The situation at court provokes resentment and conspiracy; the freedman Stephanos offers to assassinate the emperor for Julia and Domitilla. Parthenius earns Domitian's ire by suggesting caution in the treatment of two senators and friends of Lamia, Junius Rusticus and Palphurius Sura. Domitian has had them arrested; the two men are tortured onstage, but their Stoic philosophy empowers them to resist the torture with equanimity. Domitian is shaken by their imperviousness to suffering.

Domitia's extravagant responses to Paris's acting reveals her emotional state to everyone except Domitian. Aretinus joins with the imperial women to inform Domitian of his wife's infatuation. They lead the emperor to spy on Domitia and Paris. Domitia uses both love and intimidation to try to seduce Paris; the actor resists at first, but equivocates to the point of kissing the empress. Domitian breaks in upon them, and has Domitia arrested; but he also orders Aretinus killed and the imperial women exiled, for showing him what he did not want to know.

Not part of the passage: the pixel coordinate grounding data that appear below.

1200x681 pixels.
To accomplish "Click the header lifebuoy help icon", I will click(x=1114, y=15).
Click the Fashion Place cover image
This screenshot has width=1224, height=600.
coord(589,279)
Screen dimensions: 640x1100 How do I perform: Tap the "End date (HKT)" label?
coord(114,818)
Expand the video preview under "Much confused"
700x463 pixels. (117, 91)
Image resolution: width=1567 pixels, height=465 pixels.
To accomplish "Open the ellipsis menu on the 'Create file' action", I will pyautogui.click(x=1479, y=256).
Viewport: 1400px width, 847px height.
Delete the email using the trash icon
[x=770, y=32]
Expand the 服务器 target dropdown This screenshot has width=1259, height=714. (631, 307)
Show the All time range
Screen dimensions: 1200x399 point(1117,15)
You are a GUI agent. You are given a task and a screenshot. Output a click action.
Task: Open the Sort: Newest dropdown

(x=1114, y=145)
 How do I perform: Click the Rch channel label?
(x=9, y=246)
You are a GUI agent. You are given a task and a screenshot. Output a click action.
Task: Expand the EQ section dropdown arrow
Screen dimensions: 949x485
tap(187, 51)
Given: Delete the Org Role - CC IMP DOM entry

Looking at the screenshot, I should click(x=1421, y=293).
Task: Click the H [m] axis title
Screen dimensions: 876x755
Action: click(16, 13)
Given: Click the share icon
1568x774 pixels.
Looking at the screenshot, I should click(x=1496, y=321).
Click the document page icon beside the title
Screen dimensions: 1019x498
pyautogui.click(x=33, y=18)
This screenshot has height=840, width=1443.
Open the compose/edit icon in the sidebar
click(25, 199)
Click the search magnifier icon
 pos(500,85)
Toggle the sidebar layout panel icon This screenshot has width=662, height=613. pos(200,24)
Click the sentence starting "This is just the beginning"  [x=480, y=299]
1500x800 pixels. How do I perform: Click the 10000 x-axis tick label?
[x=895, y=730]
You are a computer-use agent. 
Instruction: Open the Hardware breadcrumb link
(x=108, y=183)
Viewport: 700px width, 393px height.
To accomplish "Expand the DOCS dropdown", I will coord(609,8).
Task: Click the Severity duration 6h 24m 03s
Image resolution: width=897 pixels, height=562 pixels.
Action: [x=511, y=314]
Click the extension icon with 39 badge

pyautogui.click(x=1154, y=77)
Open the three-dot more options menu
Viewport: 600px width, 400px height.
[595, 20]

Domitian confronts Paris alone; Paris humbly acknowledges his fault, and accepts his inevitable fate so sincerely that he almost seems able to talk his way out of his dire predicament. Domitian has Paris and his actors play a scene from a drama called The False Servant, that parallels their present situation; Domitian himself plays the injured husband. When the time comes for the emperor to play his part, he kills Paris, stabbing him with his real sword instead of the "foil, / The point and edge rebutted", that the actors use for their pretend fights. Domitian grants Paris a noble funeral.

Domitian sees the ghosts of the two Stoics Rusticus and Sura in his sleep; the figures wave bloody swords over their heads and remove a statue of Minerva, Domitian's divine patroness. When Domitian awakes, he finds the statue gone in fact. Thunder and lightning tell him that Jove has turned against him.

Resentment at Domitian's capricious tyranny grows; Parthenius and Stephano plan his assassination. An astrologer has predicted the emperor's death; Domitian executes the soothsayer, but surrounds himself with soldiers as he fearfully waits the time appointed for his death. Parthenius convinces Domitian that the appointed time has passed; the emperor dismisses his guards – and is stabbed to death by a crowd of his enemies, including Parthenius, Stephano, Domitilla, Julia, Caenis – and Domitia as well.

==Modern productions==
The Roman Actor received a noteworthy modern production in 2002, by the Royal Shakespeare Company at the Swan Theatre in Stratford-upon-Avon, directed by Sean Holmes. It was also revived as part of the 2010 Actors' Renaissance Season at the American Shakespeare Center in Staunton, Virginia.